We're going to run through the agenda that you can see on the slide. I'll be [indiscernible] of the past quarter first, and Danny will then talk to the key highlights for the quarter before Iain provides more detail on financial performance. Danny will then provide a broader update on the whole business in terms of how the strategy we set at the beginning of the year is gaining traction and more specifically on the sales initiatives that are being undertaken and the outcomes achieved in quarter 2. We'll then wrap up before taking your questions.
So I've been with the company for just over 3.5 years. And as many of you know, as you've traveled the same path, many for longer, it's been tumultuous. I thank all shareholders past and current for continuing to support the company. The good news is that as I sit here today and having consulted my colleague, Non-Executive Director Paul MacRae, who's been on the Board since 2016, I feel very comfortable to say that operationally, the business is in the best shape it's been since listing. And more significantly, our sales and marketing organization is in the best shape since listing to deliver revenue growth from the strong pipeline we now have in hand.
Of course, the proof of the pudding is in the eating. So let me hand over to Danny to do that. Over to you, Danny.
Okay. Thanks, John. So as at the end of Q2, I'm describing the business as growing and manageable, and manageable is key. I want to say at the outset, in line with John's comments, that I'm very pleased with where we're at. I'm even more excited about where we're going to be.
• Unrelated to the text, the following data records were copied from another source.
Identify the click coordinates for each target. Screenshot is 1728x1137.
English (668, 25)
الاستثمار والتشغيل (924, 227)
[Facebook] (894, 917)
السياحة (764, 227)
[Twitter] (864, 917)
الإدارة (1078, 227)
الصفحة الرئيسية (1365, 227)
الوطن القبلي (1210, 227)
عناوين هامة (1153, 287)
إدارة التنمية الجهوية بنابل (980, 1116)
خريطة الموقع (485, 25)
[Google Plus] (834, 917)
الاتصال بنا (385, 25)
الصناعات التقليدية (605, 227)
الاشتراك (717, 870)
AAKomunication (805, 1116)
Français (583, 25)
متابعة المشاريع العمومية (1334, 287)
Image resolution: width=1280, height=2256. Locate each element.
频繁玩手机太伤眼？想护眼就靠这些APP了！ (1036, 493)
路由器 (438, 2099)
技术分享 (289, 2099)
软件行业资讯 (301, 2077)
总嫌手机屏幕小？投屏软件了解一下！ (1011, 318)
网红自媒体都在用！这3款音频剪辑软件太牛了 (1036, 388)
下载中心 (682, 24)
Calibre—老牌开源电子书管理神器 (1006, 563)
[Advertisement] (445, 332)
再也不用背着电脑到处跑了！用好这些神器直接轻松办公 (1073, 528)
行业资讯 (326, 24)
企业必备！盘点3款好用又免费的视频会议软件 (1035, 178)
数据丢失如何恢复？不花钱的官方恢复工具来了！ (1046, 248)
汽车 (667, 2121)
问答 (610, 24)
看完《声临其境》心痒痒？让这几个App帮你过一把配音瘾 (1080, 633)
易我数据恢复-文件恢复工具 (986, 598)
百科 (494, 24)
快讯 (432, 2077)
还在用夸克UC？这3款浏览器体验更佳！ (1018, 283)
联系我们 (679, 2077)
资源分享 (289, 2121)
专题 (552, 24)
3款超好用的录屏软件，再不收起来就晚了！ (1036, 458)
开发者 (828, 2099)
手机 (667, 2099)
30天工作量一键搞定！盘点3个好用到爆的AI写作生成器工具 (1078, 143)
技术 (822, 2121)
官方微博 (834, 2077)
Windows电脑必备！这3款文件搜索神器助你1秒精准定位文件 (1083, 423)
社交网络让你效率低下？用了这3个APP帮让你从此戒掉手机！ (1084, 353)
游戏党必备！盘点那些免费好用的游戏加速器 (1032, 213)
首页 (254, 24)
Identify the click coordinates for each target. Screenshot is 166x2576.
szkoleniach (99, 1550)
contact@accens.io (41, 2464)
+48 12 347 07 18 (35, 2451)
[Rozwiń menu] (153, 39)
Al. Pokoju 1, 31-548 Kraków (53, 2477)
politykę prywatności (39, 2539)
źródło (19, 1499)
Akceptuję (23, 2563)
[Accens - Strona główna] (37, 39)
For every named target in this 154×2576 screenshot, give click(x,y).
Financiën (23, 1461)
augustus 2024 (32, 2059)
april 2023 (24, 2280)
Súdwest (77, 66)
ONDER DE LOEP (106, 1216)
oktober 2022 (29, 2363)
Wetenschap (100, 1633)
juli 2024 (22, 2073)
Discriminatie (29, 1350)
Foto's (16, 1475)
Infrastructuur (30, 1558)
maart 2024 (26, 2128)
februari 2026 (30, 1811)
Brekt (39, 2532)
And I'm very happy and confident as a CEO based on what I'm looking at, and I'm very happy and confident as a shareholder too.
We have a significant pipeline of sales opportunities, particularly in North America, which indicates a strong outlook for revenue growth, and I'll talk a little bit more about that later. Our normalized cash burn remains under $0.5 million a month, which is down from over $1 million per month in the first half of FY '22. Our cash burn, notably, is an investment in our growth, primarily in sales and marketing. And the cash burn will reduce further with the growth that comes from this investment.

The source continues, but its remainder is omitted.